Information provided ::

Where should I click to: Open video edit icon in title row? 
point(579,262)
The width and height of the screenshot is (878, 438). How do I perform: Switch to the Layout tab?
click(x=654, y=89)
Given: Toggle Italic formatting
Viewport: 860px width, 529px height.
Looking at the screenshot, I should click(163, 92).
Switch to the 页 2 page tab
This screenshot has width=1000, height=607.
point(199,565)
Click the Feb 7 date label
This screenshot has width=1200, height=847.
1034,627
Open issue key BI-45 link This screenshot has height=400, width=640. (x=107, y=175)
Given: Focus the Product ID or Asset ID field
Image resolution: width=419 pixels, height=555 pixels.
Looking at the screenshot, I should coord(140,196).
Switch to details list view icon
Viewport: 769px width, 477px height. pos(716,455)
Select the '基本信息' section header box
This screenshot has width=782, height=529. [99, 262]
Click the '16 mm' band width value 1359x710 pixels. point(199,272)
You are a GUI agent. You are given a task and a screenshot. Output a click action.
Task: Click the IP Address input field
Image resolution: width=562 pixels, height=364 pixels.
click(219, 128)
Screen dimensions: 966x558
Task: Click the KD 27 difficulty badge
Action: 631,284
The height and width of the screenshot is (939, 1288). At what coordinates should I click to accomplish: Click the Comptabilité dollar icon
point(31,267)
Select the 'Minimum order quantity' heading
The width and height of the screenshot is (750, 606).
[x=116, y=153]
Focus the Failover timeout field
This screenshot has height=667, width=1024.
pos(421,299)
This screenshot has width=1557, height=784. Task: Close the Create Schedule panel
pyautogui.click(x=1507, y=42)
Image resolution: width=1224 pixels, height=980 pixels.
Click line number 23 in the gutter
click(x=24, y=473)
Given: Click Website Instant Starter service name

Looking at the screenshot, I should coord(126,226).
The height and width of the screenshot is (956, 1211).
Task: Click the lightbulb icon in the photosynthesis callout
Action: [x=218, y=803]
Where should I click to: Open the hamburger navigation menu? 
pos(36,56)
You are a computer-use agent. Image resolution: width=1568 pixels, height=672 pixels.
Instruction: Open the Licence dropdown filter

Exercise ::
Retype all of the records above, word for word.

Response ::
Where should I click to: Open video edit icon in title row? 
point(579,262)
The width and height of the screenshot is (878, 438). How do I perform: Switch to the Layout tab?
click(x=654, y=89)
Given: Toggle Italic formatting
Viewport: 860px width, 529px height.
Looking at the screenshot, I should click(163, 92).
Switch to the 页 2 page tab
This screenshot has width=1000, height=607.
point(199,565)
Click the Feb 7 date label
This screenshot has width=1200, height=847.
1034,627
Open issue key BI-45 link This screenshot has height=400, width=640. (x=107, y=175)
Given: Focus the Product ID or Asset ID field
Image resolution: width=419 pixels, height=555 pixels.
Looking at the screenshot, I should coord(140,196).
Switch to details list view icon
Viewport: 769px width, 477px height. pos(716,455)
Select the '基本信息' section header box
This screenshot has width=782, height=529. [99, 262]
Click the '16 mm' band width value 1359x710 pixels. point(199,272)
You are a GUI agent. You are given a task and a screenshot. Output a click action.
Task: Click the IP Address input field
Image resolution: width=562 pixels, height=364 pixels.
click(219, 128)
Screen dimensions: 966x558
Task: Click the KD 27 difficulty badge
Action: 631,284
The height and width of the screenshot is (939, 1288). At what coordinates should I click to accomplish: Click the Comptabilité dollar icon
point(31,267)
Select the 'Minimum order quantity' heading
The width and height of the screenshot is (750, 606).
[x=116, y=153]
Focus the Failover timeout field
This screenshot has height=667, width=1024.
pos(421,299)
This screenshot has width=1557, height=784. Task: Close the Create Schedule panel
pyautogui.click(x=1507, y=42)
Image resolution: width=1224 pixels, height=980 pixels.
Click line number 23 in the gutter
click(x=24, y=473)
Given: Click Website Instant Starter service name

Looking at the screenshot, I should coord(126,226).
The height and width of the screenshot is (956, 1211).
Task: Click the lightbulb icon in the photosynthesis callout
Action: [x=218, y=803]
Where should I click to: Open the hamburger navigation menu? 
pos(36,56)
You are a computer-use agent. Image resolution: width=1568 pixels, height=672 pixels.
Instruction: Open the Licence dropdown filter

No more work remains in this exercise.